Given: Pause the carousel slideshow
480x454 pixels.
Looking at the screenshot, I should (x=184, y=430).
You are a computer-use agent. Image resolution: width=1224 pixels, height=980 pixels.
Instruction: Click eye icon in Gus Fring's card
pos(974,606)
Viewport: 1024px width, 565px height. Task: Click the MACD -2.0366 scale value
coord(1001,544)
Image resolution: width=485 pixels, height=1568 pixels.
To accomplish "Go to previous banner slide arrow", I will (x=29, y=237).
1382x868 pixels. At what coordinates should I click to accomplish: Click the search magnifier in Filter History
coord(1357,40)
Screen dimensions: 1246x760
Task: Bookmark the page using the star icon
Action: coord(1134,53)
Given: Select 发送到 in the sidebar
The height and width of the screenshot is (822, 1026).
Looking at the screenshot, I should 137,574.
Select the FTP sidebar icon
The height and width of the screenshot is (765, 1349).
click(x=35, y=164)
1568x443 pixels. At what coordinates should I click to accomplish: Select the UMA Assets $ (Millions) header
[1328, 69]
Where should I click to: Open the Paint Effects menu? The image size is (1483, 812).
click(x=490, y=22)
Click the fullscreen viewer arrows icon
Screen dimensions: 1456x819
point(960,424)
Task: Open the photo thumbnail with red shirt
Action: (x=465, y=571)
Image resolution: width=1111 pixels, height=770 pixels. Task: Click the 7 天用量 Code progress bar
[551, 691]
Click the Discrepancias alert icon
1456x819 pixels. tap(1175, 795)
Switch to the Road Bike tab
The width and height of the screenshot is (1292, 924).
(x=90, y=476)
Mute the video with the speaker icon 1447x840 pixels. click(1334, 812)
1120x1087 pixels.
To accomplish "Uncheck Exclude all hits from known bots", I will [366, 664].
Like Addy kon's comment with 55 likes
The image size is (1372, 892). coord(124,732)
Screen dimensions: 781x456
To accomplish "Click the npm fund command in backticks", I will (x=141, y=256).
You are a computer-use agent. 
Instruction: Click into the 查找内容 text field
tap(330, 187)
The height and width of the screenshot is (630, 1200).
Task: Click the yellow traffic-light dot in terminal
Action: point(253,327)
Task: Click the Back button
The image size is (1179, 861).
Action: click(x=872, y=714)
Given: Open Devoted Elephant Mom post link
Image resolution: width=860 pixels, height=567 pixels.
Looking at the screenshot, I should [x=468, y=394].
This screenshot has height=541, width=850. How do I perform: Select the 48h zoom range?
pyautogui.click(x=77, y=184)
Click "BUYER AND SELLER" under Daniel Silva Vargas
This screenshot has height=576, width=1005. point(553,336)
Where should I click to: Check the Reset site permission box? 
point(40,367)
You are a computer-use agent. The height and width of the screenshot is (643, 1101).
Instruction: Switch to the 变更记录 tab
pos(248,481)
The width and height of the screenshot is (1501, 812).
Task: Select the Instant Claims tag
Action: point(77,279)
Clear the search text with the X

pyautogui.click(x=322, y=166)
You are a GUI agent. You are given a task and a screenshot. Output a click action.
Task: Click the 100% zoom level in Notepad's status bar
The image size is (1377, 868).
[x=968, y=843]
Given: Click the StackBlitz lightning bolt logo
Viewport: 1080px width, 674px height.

◆ Exercise instructions: How many lines in the items above contain the word "Open", counting only matches with the same capitalization? Reply with the number alone.

◆ Solution: 3